Viterbo – “Apprezziamo il lavoro svolto dal ministro Martina e dagli assessori regionali che permette di ricompensare l’attività svolta quotidianamente dagli allevatori per assicurare la salubrità e la qualità del prodotto italiano”.
Lo sottolinea, il direttore di Confagricoltura Viterbo – Rieti Angelo Serafinelli, in relazione ai criteri di ammissibilità dei premi accoppiati Pac per il settore del latte vaccino definiti dal decreto ministeriale n.1420/2015 ed ora modificati con nuovo provvedimento.

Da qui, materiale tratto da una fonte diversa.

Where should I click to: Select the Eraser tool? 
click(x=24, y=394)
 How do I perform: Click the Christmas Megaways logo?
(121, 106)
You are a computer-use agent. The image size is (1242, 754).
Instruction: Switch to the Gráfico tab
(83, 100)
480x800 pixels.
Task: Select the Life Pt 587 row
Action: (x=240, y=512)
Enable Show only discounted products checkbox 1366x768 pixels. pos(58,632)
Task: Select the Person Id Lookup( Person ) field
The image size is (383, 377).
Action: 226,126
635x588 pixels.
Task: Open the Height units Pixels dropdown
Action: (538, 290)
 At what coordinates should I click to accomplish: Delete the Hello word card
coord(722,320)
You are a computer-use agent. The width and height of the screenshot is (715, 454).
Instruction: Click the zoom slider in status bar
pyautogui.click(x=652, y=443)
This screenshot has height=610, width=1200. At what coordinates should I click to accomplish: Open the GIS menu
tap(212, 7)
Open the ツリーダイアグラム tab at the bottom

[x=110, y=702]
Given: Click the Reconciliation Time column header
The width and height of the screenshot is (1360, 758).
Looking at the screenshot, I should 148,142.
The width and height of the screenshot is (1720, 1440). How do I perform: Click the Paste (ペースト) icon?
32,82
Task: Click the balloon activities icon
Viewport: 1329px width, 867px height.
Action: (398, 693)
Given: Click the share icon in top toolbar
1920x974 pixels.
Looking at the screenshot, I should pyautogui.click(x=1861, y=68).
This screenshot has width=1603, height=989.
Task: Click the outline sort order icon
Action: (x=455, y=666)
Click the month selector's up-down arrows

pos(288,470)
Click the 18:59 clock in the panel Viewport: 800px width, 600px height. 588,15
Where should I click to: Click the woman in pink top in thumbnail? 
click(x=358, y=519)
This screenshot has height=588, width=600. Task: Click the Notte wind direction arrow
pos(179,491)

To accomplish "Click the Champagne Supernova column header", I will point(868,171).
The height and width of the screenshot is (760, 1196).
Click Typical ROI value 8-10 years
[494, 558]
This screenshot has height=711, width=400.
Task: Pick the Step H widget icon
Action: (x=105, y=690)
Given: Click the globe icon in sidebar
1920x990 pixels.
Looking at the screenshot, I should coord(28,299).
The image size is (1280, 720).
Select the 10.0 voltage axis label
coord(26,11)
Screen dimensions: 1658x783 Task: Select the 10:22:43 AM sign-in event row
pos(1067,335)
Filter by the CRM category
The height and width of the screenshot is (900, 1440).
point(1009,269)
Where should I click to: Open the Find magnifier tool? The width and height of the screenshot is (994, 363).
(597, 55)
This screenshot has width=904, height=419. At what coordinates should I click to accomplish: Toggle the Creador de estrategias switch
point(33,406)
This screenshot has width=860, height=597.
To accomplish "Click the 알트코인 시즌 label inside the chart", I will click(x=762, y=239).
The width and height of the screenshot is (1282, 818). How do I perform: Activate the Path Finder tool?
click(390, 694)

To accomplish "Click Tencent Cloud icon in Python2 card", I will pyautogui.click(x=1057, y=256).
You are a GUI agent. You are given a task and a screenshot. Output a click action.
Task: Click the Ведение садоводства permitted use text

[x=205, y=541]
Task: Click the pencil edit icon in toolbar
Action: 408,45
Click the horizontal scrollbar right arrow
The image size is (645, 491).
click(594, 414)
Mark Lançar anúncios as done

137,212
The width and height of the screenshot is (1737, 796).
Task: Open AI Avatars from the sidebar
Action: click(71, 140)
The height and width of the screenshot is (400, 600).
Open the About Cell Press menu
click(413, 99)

“Finalmente – prosegue Serafinelli – è stata prevista un’assegnazione più equa degli 84,6 milioni di euro stanziati da Bruxelles per la zootecnia bovina da latte. Le modifiche, approvate nell’ultima conferenza Stato-Regioni, erano fondamentali ed attese”.
“È solo grazie al ricorso presentato da Confagricoltura e Cia al Tar del Lazio che non è più obbligatoria per gli allevatori l’iscrizione al libro genealogico e ai controlli funzionali per accedere ai contributi europei – conclude Serafinelli – grande è la nostra soddisfazione per il risultato raggiunto che ha evitato, da un lato, l’esclusione di una vasta platea di beneficiari dai premi accoppiati della Pac e dall’altro l’obbligo al pagamento da parte degli allevatori di un servizio oneroso e peraltro non necessario, in un momento in cui il settore lattiero caseario vive una fase d’incertezza dettata dalla fine delle quote produttive e dal prolungarsi dell’estrema volatilità del mercato”.